NATO Secretary General Anders Fogh Rasmussen speaks to members of the press following a meeting with British Prime Minister David Cameron in Downing Street, central London on 18 September 2013. (Photo: AFP - Leon Neal)
NATO Secretary General Anders Fogh Rasmussen speaks to members of the press following a meeting with British Prime Minister David Cameron in Downing Street, central London on 18 September 2013. (Photo: AFP – Leon Neal)

Sep 19, 2013, al Akhbar

The option of carrying out a military strike or similar operation in Syria must be kept open as a way of dealing with the crisis, the secretary-general of the NATO military alliance said on Thursday.

Anders Rasmussen’s comments came as the world’s chemical weapons watchdog said it is to meet Friday to discuss a Russian-US plan for the destruction of Syria’s chemical arsenal.

Rasmussen welcomed a US-Russian agreement, but said it was essential for keeping momentum in the diplomatic and political process that the military option remained on the table.

“I think, irrespective of the outcome of the deliberations in the UN Security Council, the military option will still be on the table,” Rasmussen said at an event organized by the Carnegie Europe think tank.

A draft UN Security Council resolution on Syria’s chemical weapons under discussion in New York leaves the door open to the use of force if Syria does not comply. Russia is expected to oppose this provision.

The Organization for the Prohibition of Chemical Weapons (OPCW) will meet to consider the “elimination of Syrian chemical weapons”, director general Ahmet Uzumcu said in a statement Thursday.

The Hague-based OPCW’s 41-member Executive Council will discuss the Russian-US plan agreed at the weekend in Geneva in a bid to avert US-led military strikes on Syria, blamed by the West for a chemical weapons attack in August.

The OPCW is charged with implementing the Chemical Weapons Convention, which Syria asked to join amid growing calls for military action against Damascus.

Rasmussen said he had no doubt the Syrian government was behind an August 21 sarin gas attack on a Damascus suburb that the United States claims killed more than 1,400 people.

The Syrian government vehemently denies any responsibility in the attack, claiming rebels were responsible.

The plan says that President Bashar al-Assad’s government will hand over a list of its chemical weapons and facilities by Saturday, and that all will be destroyed by mid-2014.

In an interview with US network Fox News, Assad has said it will take at least a year and $1 billion for Syria to surrender its chemical weapons.

“I think it’s a very complicated operation, technically.

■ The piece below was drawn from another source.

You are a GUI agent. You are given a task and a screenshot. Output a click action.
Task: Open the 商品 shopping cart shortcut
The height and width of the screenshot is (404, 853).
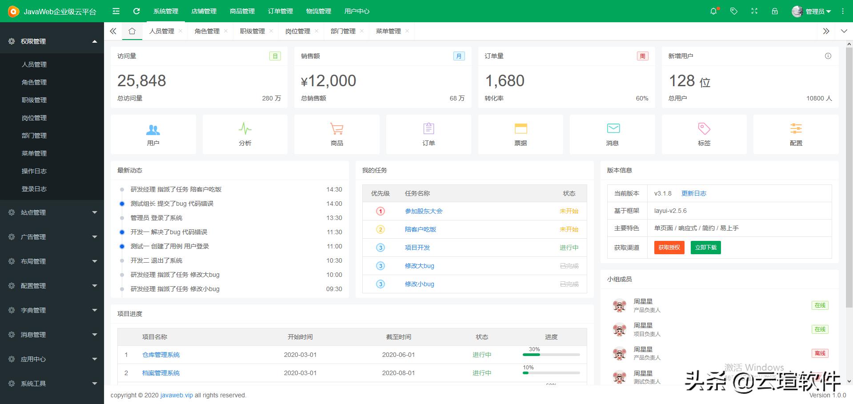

And it needs a lot of money, about a billion,” he told Fox.

“So it depends, you have to ask the experts what they mean by quickly. It has a certain schedule. It needs a year, or maybe a little bit more.”

Assad insisted in the television interview that his forces had not been behind the August 21 gas attack, but vowed nevertheless to hand over his deadly arsenal.

Russian Defense Minister Sergei Shoigu said on Thursday that Russia has no current plans to destroy Syrian chemical weapons on its own territory.

Asked whether Russia had such plans, Shoigu told Interfax news agency, “No. A decision needs to be taken for this.”

“We have factories for the destruction of chemical weapons, but there is a big difference between ‘ready’ and ‘willing’.”

Western nations, who said they are not looking for an immediate threat of force against Assad, could seek a Security Council vote this weekend if Russia agrees.

Britain, France and the United States have prepared a draft resolution that would invoke Chapter VII of the UN Charter but would not explicitly threaten force or sanctions.